%%

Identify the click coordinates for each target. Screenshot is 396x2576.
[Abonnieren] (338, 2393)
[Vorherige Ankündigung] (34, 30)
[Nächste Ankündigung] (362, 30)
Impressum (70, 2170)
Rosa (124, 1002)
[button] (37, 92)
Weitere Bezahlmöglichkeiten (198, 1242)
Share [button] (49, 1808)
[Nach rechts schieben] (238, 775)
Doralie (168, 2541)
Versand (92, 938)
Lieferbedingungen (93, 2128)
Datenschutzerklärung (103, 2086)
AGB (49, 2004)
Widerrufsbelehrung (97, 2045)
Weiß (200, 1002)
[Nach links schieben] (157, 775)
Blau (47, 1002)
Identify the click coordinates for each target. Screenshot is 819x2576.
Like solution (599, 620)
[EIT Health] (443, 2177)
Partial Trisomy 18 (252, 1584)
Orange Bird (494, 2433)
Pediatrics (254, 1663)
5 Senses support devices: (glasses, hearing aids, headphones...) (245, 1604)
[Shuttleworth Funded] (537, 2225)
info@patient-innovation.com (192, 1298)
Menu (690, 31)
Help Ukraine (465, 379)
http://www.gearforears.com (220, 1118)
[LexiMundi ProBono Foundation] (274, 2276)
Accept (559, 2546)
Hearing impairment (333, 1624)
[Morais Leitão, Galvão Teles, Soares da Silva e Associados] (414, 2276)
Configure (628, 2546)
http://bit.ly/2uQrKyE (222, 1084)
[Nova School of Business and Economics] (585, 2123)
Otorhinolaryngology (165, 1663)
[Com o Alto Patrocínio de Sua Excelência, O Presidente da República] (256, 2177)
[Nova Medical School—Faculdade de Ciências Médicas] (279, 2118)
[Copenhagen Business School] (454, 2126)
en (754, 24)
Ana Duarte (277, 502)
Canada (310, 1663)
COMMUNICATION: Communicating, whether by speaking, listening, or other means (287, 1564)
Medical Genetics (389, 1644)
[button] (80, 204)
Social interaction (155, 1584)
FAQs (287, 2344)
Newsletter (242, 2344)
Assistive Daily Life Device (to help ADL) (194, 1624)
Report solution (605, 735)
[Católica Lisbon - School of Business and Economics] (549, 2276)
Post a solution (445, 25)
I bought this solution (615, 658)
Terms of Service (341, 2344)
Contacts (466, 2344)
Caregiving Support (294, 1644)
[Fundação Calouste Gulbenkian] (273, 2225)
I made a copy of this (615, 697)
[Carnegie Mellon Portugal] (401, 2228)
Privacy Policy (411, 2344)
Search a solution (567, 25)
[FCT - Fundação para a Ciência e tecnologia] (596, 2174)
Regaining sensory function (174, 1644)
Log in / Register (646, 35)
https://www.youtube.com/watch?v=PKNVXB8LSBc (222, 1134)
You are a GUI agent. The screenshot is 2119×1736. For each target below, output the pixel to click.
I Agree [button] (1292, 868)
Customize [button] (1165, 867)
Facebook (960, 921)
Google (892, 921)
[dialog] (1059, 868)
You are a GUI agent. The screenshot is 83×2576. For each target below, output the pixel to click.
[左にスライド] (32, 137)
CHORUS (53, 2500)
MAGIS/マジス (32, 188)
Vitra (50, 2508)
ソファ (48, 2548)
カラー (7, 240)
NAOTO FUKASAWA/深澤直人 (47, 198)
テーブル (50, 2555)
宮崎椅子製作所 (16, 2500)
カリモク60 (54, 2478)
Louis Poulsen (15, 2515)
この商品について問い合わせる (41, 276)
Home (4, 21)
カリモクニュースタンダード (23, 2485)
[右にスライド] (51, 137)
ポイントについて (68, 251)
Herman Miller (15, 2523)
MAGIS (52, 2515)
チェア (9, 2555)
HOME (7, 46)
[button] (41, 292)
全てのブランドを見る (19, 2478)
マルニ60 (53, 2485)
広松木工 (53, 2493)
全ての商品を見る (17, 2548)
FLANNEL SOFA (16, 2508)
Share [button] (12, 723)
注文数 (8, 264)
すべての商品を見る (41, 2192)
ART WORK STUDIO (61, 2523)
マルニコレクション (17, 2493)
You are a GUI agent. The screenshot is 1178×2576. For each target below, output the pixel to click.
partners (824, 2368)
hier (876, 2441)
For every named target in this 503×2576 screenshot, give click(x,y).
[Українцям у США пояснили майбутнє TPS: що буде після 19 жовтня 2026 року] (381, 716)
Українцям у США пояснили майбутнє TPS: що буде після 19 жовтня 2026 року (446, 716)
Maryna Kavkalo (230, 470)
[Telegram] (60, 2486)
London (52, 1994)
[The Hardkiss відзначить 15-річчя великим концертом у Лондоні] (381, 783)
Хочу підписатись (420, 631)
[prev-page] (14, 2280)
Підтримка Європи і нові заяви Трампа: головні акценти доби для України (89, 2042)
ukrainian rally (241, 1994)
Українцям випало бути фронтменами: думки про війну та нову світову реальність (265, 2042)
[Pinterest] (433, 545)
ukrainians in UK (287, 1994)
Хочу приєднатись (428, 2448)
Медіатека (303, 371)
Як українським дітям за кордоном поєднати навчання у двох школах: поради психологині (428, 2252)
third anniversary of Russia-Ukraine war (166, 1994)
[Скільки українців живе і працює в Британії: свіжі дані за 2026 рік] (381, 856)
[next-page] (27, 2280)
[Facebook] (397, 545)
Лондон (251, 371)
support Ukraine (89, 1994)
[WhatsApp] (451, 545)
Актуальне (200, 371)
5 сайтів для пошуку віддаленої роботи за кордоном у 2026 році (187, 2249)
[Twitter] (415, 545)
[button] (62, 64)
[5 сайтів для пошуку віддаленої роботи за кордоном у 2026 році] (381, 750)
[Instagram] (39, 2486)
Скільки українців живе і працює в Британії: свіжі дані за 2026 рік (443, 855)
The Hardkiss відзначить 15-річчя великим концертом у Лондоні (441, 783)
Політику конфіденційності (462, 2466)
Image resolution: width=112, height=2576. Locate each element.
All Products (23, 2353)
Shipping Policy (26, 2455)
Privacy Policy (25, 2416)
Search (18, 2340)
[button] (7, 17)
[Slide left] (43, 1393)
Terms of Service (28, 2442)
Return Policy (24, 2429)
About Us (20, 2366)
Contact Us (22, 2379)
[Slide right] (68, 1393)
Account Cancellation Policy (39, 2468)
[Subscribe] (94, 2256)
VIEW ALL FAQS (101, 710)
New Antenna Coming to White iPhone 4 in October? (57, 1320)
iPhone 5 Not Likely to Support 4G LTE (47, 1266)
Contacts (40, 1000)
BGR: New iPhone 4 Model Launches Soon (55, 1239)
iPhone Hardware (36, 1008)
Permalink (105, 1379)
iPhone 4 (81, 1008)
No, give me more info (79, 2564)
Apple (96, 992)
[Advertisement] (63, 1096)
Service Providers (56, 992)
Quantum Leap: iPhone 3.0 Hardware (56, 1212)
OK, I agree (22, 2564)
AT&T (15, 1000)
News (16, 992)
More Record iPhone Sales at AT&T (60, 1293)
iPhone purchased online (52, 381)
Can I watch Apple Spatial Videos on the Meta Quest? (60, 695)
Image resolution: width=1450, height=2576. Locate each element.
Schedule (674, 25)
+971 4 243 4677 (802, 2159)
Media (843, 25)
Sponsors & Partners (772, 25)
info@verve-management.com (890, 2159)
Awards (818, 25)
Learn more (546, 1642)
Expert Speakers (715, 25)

%%

ABOUT THIS EXERCISE — Line by line, write out the records above exactly.

SOLUTION —
Identify the click coordinates for each target. Screenshot is 396x2576.
[Abonnieren] (338, 2393)
[Vorherige Ankündigung] (34, 30)
[Nächste Ankündigung] (362, 30)
Impressum (70, 2170)
Rosa (124, 1002)
[button] (37, 92)
Weitere Bezahlmöglichkeiten (198, 1242)
Share [button] (49, 1808)
[Nach rechts schieben] (238, 775)
Doralie (168, 2541)
Versand (92, 938)
Lieferbedingungen (93, 2128)
Datenschutzerklärung (103, 2086)
AGB (49, 2004)
Widerrufsbelehrung (97, 2045)
Weiß (200, 1002)
[Nach links schieben] (157, 775)
Blau (47, 1002)
Identify the click coordinates for each target. Screenshot is 819x2576.
Like solution (599, 620)
[EIT Health] (443, 2177)
Partial Trisomy 18 (252, 1584)
Orange Bird (494, 2433)
Pediatrics (254, 1663)
5 Senses support devices: (glasses, hearing aids, headphones...) (245, 1604)
[Shuttleworth Funded] (537, 2225)
info@patient-innovation.com (192, 1298)
Menu (690, 31)
Help Ukraine (465, 379)
http://www.gearforears.com (220, 1118)
[LexiMundi ProBono Foundation] (274, 2276)
Accept (559, 2546)
Hearing impairment (333, 1624)
[Morais Leitão, Galvão Teles, Soares da Silva e Associados] (414, 2276)
Configure (628, 2546)
http://bit.ly/2uQrKyE (222, 1084)
[Nova School of Business and Economics] (585, 2123)
Otorhinolaryngology (165, 1663)
[Com o Alto Patrocínio de Sua Excelência, O Presidente da República] (256, 2177)
[Nova Medical School—Faculdade de Ciências Médicas] (279, 2118)
[Copenhagen Business School] (454, 2126)
en (754, 24)
Ana Duarte (277, 502)
Canada (310, 1663)
COMMUNICATION: Communicating, whether by speaking, listening, or other means (287, 1564)
Medical Genetics (389, 1644)
[button] (80, 204)
Social interaction (155, 1584)
FAQs (287, 2344)
Newsletter (242, 2344)
Assistive Daily Life Device (to help ADL) (194, 1624)
Report solution (605, 735)
[Católica Lisbon - School of Business and Economics] (549, 2276)
Post a solution (445, 25)
I bought this solution (615, 658)
Terms of Service (341, 2344)
Contacts (466, 2344)
Caregiving Support (294, 1644)
[Fundação Calouste Gulbenkian] (273, 2225)
I made a copy of this (615, 697)
[Carnegie Mellon Portugal] (401, 2228)
Privacy Policy (411, 2344)
Search a solution (567, 25)
[FCT - Fundação para a Ciência e tecnologia] (596, 2174)
Regaining sensory function (174, 1644)
Log in / Register (646, 35)
https://www.youtube.com/watch?v=PKNVXB8LSBc (222, 1134)
You are a GUI agent. The screenshot is 2119×1736. For each target below, output the pixel to click.
I Agree [button] (1292, 868)
Customize [button] (1165, 867)
Facebook (960, 921)
Google (892, 921)
[dialog] (1059, 868)
You are a GUI agent. The screenshot is 83×2576. For each target below, output the pixel to click.
[左にスライド] (32, 137)
CHORUS (53, 2500)
MAGIS/マジス (32, 188)
Vitra (50, 2508)
ソファ (48, 2548)
カラー (7, 240)
NAOTO FUKASAWA/深澤直人 (47, 198)
テーブル (50, 2555)
宮崎椅子製作所 (16, 2500)
カリモク60 (54, 2478)
Louis Poulsen (15, 2515)
この商品について問い合わせる (41, 276)
Home (4, 21)
カリモクニュースタンダード (23, 2485)
[右にスライド] (51, 137)
ポイントについて (68, 251)
Herman Miller (15, 2523)
MAGIS (52, 2515)
チェア (9, 2555)
HOME (7, 46)
[button] (41, 292)
全てのブランドを見る (19, 2478)
マルニ60 (53, 2485)
広松木工 (53, 2493)
全ての商品を見る (17, 2548)
FLANNEL SOFA (16, 2508)
Share [button] (12, 723)
注文数 (8, 264)
すべての商品を見る (41, 2192)
ART WORK STUDIO (61, 2523)
マルニコレクション (17, 2493)
You are a GUI agent. The screenshot is 1178×2576. For each target below, output the pixel to click.
partners (824, 2368)
hier (876, 2441)
For every named target in this 503×2576 screenshot, give click(x,y).
[Українцям у США пояснили майбутнє TPS: що буде після 19 жовтня 2026 року] (381, 716)
Українцям у США пояснили майбутнє TPS: що буде після 19 жовтня 2026 року (446, 716)
Maryna Kavkalo (230, 470)
[Telegram] (60, 2486)
London (52, 1994)
[The Hardkiss відзначить 15-річчя великим концертом у Лондоні] (381, 783)
Хочу підписатись (420, 631)
[prev-page] (14, 2280)
Підтримка Європи і нові заяви Трампа: головні акценти доби для України (89, 2042)
ukrainian rally (241, 1994)
Українцям випало бути фронтменами: думки про війну та нову світову реальність (265, 2042)
[Pinterest] (433, 545)
ukrainians in UK (287, 1994)
Хочу приєднатись (428, 2448)
Медіатека (303, 371)
Як українським дітям за кордоном поєднати навчання у двох школах: поради психологині (428, 2252)
third anniversary of Russia-Ukraine war (166, 1994)
[Скільки українців живе і працює в Британії: свіжі дані за 2026 рік] (381, 856)
[next-page] (27, 2280)
[Facebook] (397, 545)
Лондон (251, 371)
support Ukraine (89, 1994)
[WhatsApp] (451, 545)
Актуальне (200, 371)
5 сайтів для пошуку віддаленої роботи за кордоном у 2026 році (187, 2249)
[Twitter] (415, 545)
[button] (62, 64)
[5 сайтів для пошуку віддаленої роботи за кордоном у 2026 році] (381, 750)
[Instagram] (39, 2486)
Скільки українців живе і працює в Британії: свіжі дані за 2026 рік (443, 855)
The Hardkiss відзначить 15-річчя великим концертом у Лондоні (441, 783)
Політику конфіденційності (462, 2466)
Image resolution: width=112, height=2576. Locate each element.
All Products (23, 2353)
Shipping Policy (26, 2455)
Privacy Policy (25, 2416)
Search (18, 2340)
[button] (7, 17)
[Slide left] (43, 1393)
Terms of Service (28, 2442)
Return Policy (24, 2429)
About Us (20, 2366)
Contact Us (22, 2379)
[Slide right] (68, 1393)
Account Cancellation Policy (39, 2468)
[Subscribe] (94, 2256)
VIEW ALL FAQS (101, 710)
New Antenna Coming to White iPhone 4 in October? (57, 1320)
iPhone 5 Not Likely to Support 4G LTE (47, 1266)
Contacts (40, 1000)
BGR: New iPhone 4 Model Launches Soon (55, 1239)
iPhone Hardware (36, 1008)
Permalink (105, 1379)
iPhone 4 (81, 1008)
No, give me more info (79, 2564)
Apple (96, 992)
[Advertisement] (63, 1096)
Service Providers (56, 992)
Quantum Leap: iPhone 3.0 Hardware (56, 1212)
OK, I agree (22, 2564)
AT&T (15, 1000)
News (16, 992)
More Record iPhone Sales at AT&T (60, 1293)
iPhone purchased online (52, 381)
Can I watch Apple Spatial Videos on the Meta Quest? (60, 695)
Image resolution: width=1450, height=2576. Locate each element.
Schedule (674, 25)
+971 4 243 4677 (802, 2159)
Media (843, 25)
Sponsors & Partners (772, 25)
info@verve-management.com (890, 2159)
Awards (818, 25)
Learn more (546, 1642)
Expert Speakers (715, 25)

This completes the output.